Initializing Weights in PyTorch 📂Machine Learning

Initializing Weights in PyTorch

Code¹

Assuming we have defined a neural network as follows. The forward part is omitted.

import torch
import torch.nn as nn

class Custom_Net(nn.Module):
    def __init__(self):
        super(Custom_Net, self).__init__()

        self.linear_1 = nn.Linear(1024, 1024, bias=False)
        self.linear_2 = nn.Linear(1024, 512, bias=False)
        self.linear_3 = nn.Linear(512, 10, bias=True)

        torch.nn.init.constant_(self.linear_1.weight.data, 0)
        torch.nn.init.unifiom_(self.linear_2.weight.data) 
        torch.nn.init.xavier_normal_(self.linear_3.weight.data)
        torch.nn.init.xavier_normal_(self.linear_3.bias.data)
          
    def forward(self, x):
        ...

Weight initialization can be set through nn.init. For layers with bias, this also needs to be specifically set.

Basics

torch.nn.init.constant_(tensor, val): Sets it to a constant.
torch.nn.init.ones_(tensor): Sets it to $1$ .
torch.nn.init.zeros_(tensor): Sets it to $0$ .
torch.nn.init.eye_(tensor)
torch.nn.init.dirac_(tensor, groups=1)
torch.nn.init.unifiom_(tensor, a=0.0, b=1.0): Sets the values to a uniform distribution between a and b. The default is a=0.0, b=1.0.
torch.nn.init.normal_(tensor, mean=0.0, std=1.0): Sets it to a distribution with a mean of 0 and a standard deviation of 1.
torch.nn.init.orthogonal_(tensor, gain=1)
torch.nn.init.sparse_(tensor, sparsity, std=0.01)

Xavier

torch.nn.init.xavier_uniform_(tensor, gain=1.0)
torch.nn.init.xavier_normal_(tensor, gain=1.0)

Kaiming

torch.nn.init.kaiming_uniform_(tensor, a=0, mode='fan_in', nonlinearity='leaky_relu')
torch.nn.init.kaiming_normal_(tensor, a=0, mode='fan_in', nonlinearity='leaky_relu')

Custom

If you want to use a specific array as an initial value, you can set it like this. When $A$ is a torch.tensor() with size $m \times n$ ,

class Custom_Net(nn.Module):
    def __init__(self):
        super(Custom_Net, self).__init__()
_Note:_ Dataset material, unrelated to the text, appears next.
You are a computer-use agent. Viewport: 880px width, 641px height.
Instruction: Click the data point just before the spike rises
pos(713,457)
        self.linear_1 = nn.Linear(m, n, bias=False)
        
        self.linear_1.weight.data = A

Loops

Moreover, initialization can be performed through loops as follows.

import torch
import torch.nn as nn

class Custom_Net(nn.Module):
    def __init__(self):
        super(Custom_Net, self).__init__()

        self.linear_1 = nn.Linear(1024, 1024, bias=False)
        self.linear_2 = nn.Linear(1024, 512, bias=False)
        self.linear_3 = nn.Linear(512, 10, bias=True)
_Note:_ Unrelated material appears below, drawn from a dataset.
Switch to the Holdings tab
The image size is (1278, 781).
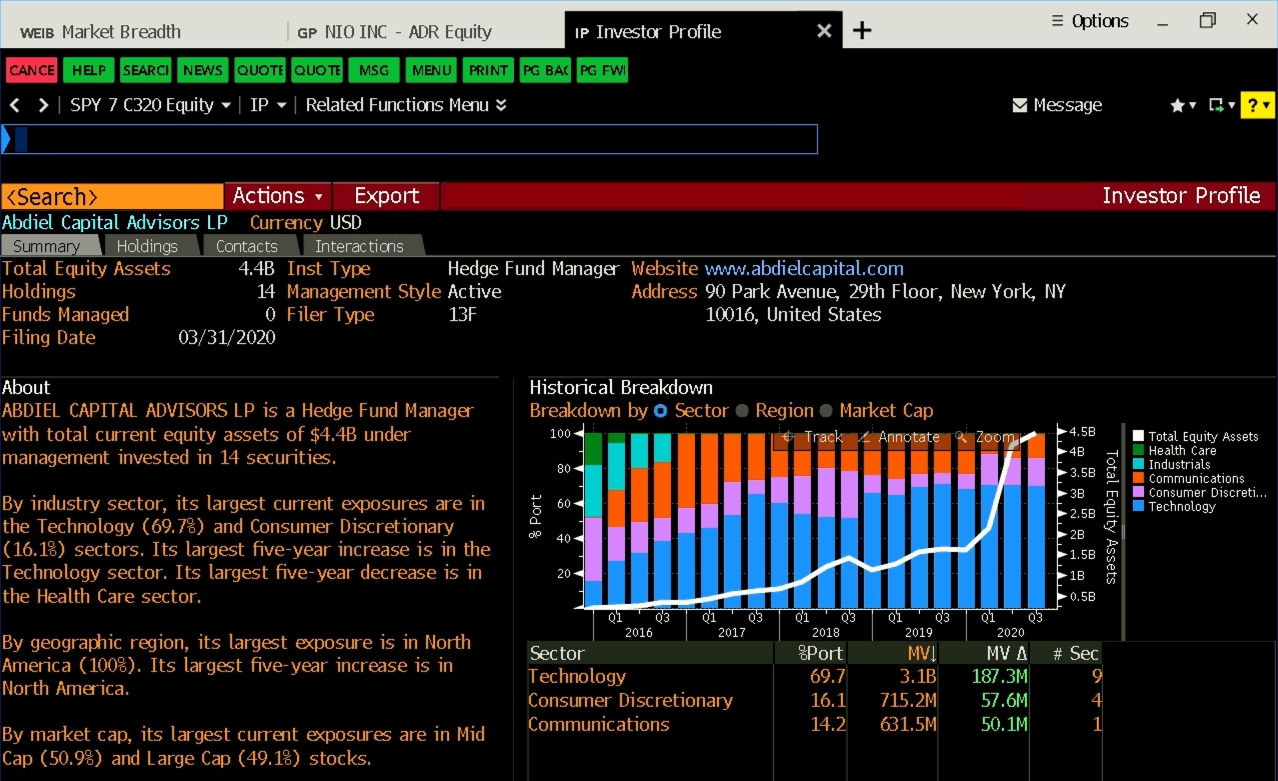pyautogui.click(x=147, y=246)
        for m in self.modules():
            if isinstance(m, nn.Linear):
                torch.nn.init.uniform_(m.weight.data)
          
    def forward(self, x):
        ...

You can also do it as follows without using nn.init.

for m in self.modules():
    if isinstance(m, nn.Linear):
        m.weight.data.zero_()
        m.bias.data.zero_()

Environment

OS: Windows10
Version: Python 3.9.2, torch 1.8.1+cu111

https://pytorch.org/docs/stable/nn.init.html ↩︎